Maybe it's the hag that keeps Daufuskie pristine. The ambitious beachfront Melrose Resort remains shuttered, its once-grand inn slowly decaying, despite rooms with horizon views across the Atlantic. On the island's southern end, Bloody Point Golf Club & Resort is no longer any of those things — a private inn is available for rent, but weeds grow on the golf course and the restaurant's kitchen has been shuttered for years.

But it's the island's seemingly innate stubbornness to be developed that lends Daufuskie its charm. And one project seems to have cracked the hag's curse. At Haig Point, directly across from Hilton Head Island, a 40-foot-tall lighthouse, dating from 1873, has been converted into a luxurious rental that sleeps four people, completed with a full kitchen and rocking chairs looking out over Calibogue Sound. Nearby, the 1910 Strachan Mansion (relocated to Daufuskie from St. Simons Island in 1986) includes four rooms open to travelers. In 2022, the first Cottages at Haig Point will open, each offering comfortable common areas and six private guestrooms.
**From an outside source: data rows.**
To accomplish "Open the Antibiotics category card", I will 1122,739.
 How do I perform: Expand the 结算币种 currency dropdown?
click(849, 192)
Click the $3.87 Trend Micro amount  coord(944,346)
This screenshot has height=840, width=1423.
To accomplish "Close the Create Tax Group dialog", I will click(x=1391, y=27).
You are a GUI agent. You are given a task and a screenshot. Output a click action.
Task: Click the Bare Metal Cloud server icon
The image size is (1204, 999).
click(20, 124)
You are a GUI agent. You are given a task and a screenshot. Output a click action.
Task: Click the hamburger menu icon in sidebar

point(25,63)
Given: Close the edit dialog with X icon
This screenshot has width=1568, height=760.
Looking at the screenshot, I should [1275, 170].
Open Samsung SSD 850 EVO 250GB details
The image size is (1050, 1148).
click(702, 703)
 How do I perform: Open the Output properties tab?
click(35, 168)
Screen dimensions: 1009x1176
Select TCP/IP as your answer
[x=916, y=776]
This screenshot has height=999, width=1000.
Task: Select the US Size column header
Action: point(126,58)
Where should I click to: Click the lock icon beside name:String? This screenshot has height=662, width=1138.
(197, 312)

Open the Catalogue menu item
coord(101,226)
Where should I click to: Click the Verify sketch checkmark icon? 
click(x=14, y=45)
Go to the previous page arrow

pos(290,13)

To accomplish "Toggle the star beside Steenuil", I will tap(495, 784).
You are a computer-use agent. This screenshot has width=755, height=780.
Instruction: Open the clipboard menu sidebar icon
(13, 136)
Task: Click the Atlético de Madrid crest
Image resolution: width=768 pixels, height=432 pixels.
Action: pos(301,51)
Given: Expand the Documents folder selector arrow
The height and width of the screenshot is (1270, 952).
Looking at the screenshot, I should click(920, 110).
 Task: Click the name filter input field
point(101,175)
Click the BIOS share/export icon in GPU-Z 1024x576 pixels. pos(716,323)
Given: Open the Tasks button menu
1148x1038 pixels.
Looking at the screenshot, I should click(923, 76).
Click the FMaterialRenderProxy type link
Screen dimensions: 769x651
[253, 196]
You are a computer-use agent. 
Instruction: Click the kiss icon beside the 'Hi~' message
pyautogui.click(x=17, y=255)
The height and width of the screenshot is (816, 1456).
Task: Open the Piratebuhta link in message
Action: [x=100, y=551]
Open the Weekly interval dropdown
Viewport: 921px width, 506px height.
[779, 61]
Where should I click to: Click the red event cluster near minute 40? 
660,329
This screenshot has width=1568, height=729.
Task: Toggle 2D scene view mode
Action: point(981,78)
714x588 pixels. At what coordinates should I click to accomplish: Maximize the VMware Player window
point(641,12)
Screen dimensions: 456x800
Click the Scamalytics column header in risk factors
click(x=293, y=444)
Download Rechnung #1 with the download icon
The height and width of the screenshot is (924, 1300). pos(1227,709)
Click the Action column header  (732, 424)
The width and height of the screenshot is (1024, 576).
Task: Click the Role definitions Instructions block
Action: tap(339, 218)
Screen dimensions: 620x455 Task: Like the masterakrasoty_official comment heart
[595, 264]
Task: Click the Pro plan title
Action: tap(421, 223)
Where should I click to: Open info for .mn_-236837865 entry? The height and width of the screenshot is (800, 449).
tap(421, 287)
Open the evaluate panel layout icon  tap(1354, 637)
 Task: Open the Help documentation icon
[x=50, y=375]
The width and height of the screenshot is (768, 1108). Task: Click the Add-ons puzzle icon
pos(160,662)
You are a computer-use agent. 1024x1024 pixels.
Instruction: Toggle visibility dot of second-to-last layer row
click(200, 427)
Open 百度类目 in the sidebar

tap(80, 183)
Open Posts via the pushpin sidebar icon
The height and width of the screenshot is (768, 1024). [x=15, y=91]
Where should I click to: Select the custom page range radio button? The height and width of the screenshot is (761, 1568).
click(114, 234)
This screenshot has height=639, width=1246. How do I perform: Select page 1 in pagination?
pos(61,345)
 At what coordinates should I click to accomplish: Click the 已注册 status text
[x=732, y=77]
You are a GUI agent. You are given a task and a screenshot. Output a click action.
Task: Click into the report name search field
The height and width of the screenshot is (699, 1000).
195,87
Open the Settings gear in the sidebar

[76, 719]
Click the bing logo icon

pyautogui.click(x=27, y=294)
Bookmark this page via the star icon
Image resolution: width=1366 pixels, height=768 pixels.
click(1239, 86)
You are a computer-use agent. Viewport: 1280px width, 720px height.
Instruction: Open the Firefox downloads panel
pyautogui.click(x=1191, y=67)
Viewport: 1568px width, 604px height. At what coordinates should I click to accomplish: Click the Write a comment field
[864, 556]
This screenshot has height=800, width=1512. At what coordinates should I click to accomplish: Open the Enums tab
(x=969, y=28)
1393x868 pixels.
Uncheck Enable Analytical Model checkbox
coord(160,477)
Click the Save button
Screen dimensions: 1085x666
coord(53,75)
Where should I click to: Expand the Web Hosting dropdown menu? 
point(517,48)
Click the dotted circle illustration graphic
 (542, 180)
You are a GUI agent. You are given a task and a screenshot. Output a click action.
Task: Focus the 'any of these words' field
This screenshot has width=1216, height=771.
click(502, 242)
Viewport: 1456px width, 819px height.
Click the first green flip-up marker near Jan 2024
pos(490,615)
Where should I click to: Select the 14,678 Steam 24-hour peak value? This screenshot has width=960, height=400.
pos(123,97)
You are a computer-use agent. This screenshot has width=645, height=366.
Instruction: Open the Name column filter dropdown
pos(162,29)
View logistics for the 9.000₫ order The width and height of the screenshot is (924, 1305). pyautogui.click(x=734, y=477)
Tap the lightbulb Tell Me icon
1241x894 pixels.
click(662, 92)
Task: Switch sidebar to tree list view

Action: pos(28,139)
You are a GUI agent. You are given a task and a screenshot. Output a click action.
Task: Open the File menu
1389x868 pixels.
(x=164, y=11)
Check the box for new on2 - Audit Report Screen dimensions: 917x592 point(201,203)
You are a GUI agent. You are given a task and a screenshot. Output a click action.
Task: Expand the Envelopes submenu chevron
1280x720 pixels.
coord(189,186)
The resort features an oceanfront golf course designed by Rees Jones, a tennis complex, and an equestrian center, with trail rides available through the forest and on the beach.

Outside of Haig Point, several Airbnb rentals offer a taste of local life. At Freeport Marina, colorful, tiny cabins offer a place to rest your head for the weekend, with easy access to the live music and cultural happenings on the waterfront. Deeper into the island, it's possible to rent a marshfront home for under $200 per night.

What to Do

Daufuskie is best explored by bicycle or golf cart. Cart rentals start at $75 per day. Island attractions include the Iron Fish Gallery, where sculptor Chase Allen crafts coastal images like stingrays and sea turtles into attractive wall hangings. Nearby, Silver Dew Winery has bottled its sweet elixirs in a tiny brick building intermittently since 1953. The island also has its own distillery, the Daufuskie Island Rum Company, offering tours and tastings.

Daufuskie Island Rum Company Entrance

To fully appreciate Daufuskie's cultural history, consider a tour with native islander Sallie Ann Robinson. Her experience growing up on the island — including as one of Pat Conroy's students, as told in his lauded novel about life on the island, "The Water is Wide" — casts an authenticity on the place that's difficult to achieve on a self-guided visit. Tour stops include the Mary Field School, where Conroy taught and two enterprising women now operate Daufuskie Blues, a textile company where the nearly lost art of indigo dying is back on trend. Robinson also takes guests to Gullah cemeteries dating back 200 years, and to the Oyster Union Society Hall, the gathering place for factory workers during Daufuskie's boom as an oyster producer in the early 20th century.

After a day of exploring, visitors can wind down with drinks and seafood by the water. At the island's public landing, the recently shuttered Marshside Mama's will reopen in 2021 as Daufuskie's, a restaurant and general store with sunset views across the river. At Freeport Marina, saddle up at the circular open-air bar for a local pint and a basket of fried shrimp or soft shell crabs before enjoying the scenic ferry ride back to the mainland. Or, stay for the night. Just make sure to confirm that the shutters are painted blue before dozing off.